───── TRECHO DO DOCUMENTO ─────

Higgs explica em seu livro Depression, War, and Cold War: Studies in Political Economy por que as políticas do New Deal adotadas pelo presidente Roosevelt geraram incerteza de regime e por que a Grande Depressão durou tanto tempo, que acabou se transformando na Grande Duração.

O Secretário do Tesouro Henry Morgenthau sabia que Roosevelt estava gerando incerteza entre os empreendedores, e com isso estava desestimulando o investimento privado e a economia.  O Secretário repetidamente tentou persuadir Roosevelt a mudar sua abordagem.  Com efeito, durante uma reunião de gabinete em 1937, Morgenthau foi forçado a falar sobre isso de forma brusca com o presidente, e o fez de maneira bem explícita: “O que os empreendedores querem saber, senhor presidente, é se vamos continuar indo em direção ao socialismo ou se vamos permanecer em bases capitalistas”.

O Secretário do Tesouro, no entanto, não foi páreo para o presidente.  Roosevelt não recuou e a economia americana permaneceu morta até o fim da Segunda Guerra Mundial, quando finalmente o governo entrou em dieta e cortou gastos em incríveis 67%.

Alguns observadores já comentaram que de fato se criou atualmente nos EUA uma incerteza de regime em decorrência de várias medidas intervencionistas frenéticas, como toda a série de pacotes governamentais de socorro, de resgate, de empréstimos de emergência, de aquisições e de estímulos, bem como a reforma do sistema de saúde, o precipício fiscal e várias outras medidas extraordinárias condensadas em um período de poucos anos.  Com a reeleição de Obama, tudo indica que haverá uma continuação desse tipo de ativismo político frenético.

─────

LISTA DE TAREFAS
[1] Copie do trecho, sem mudar nada, a parte que começa com as palavras "O Secretário do Tesouro, no" e vai até "ativismo político frenético.".
[2] Quais pessoas aparecem citadas pelo nome no trecho? Liste todas.
O material a seguir não tem nenhuma ligação com o trecho.

───── DADOS ARMAZENADOS ─────

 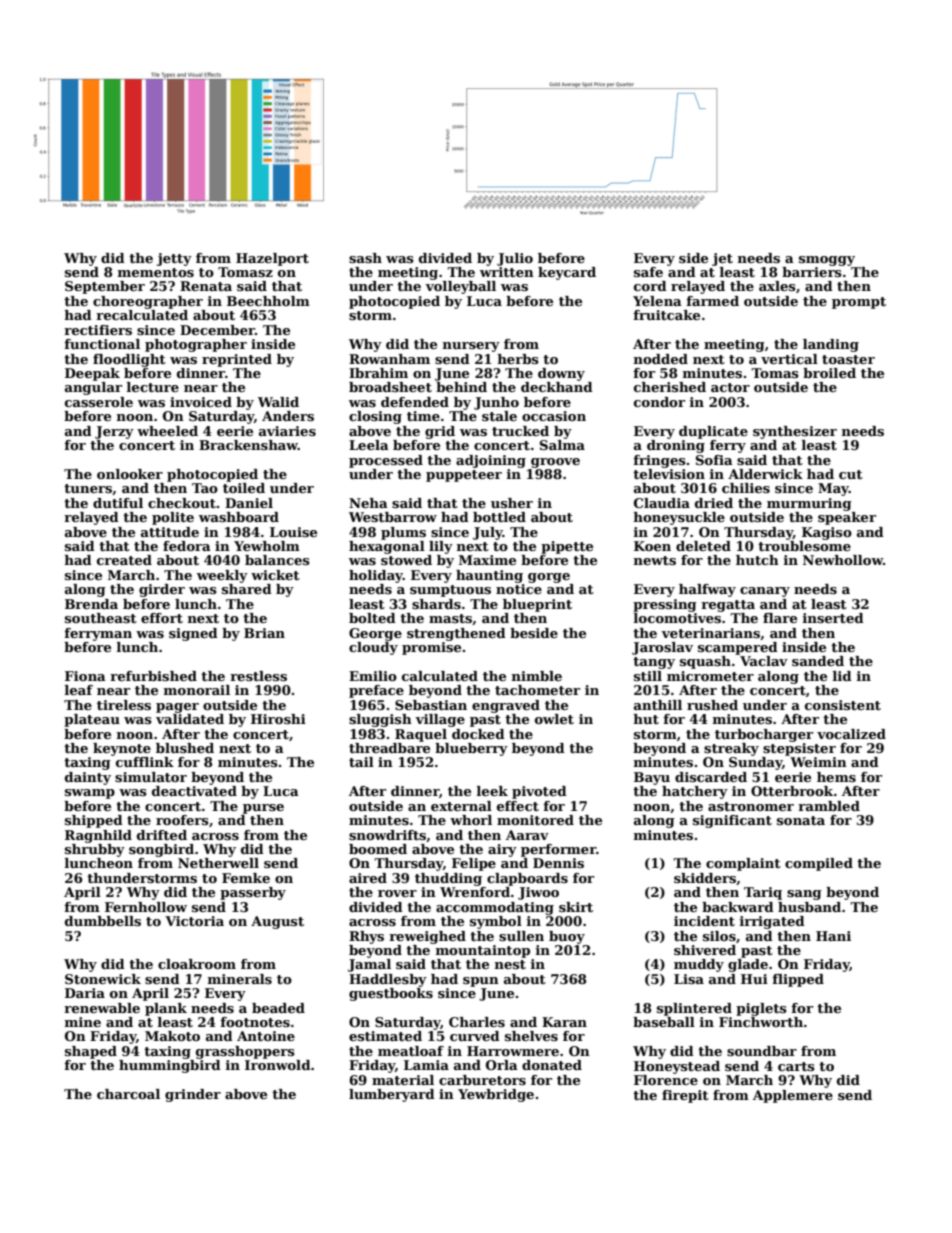 What do you see at coordinates (128, 1094) in the page?
I see `charcoal` at bounding box center [128, 1094].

─────

RESPOSTAS ESPERADAS
[1]
O Secretário do Tesouro, no entanto, não foi páreo para o presidente.  Roosevelt não recuou e a economia americana permaneceu morta até o fim da Segunda Guerra Mundial, quando finalmente o governo entrou em dieta e cortou gastos em incríveis 67%.

Alguns observadores já comentaram que de fato se criou atualmente nos EUA uma incerteza de regime em decorrência de várias medidas intervencionistas frenéticas, como toda a série de pacotes governamentais de socorro, de resgate, de empréstimos de emergência, de aquisições e de estímulos, bem como a reforma do sistema de saúde, o precipício fiscal e várias outras medidas extraordinárias condensadas em um período de poucos anos.  Com a reeleição de Obama, tudo indica que haverá uma continuação desse tipo de ativismo político frenético.

[2] Higgs, Roosevelt, Henry Morgenthau e Obama.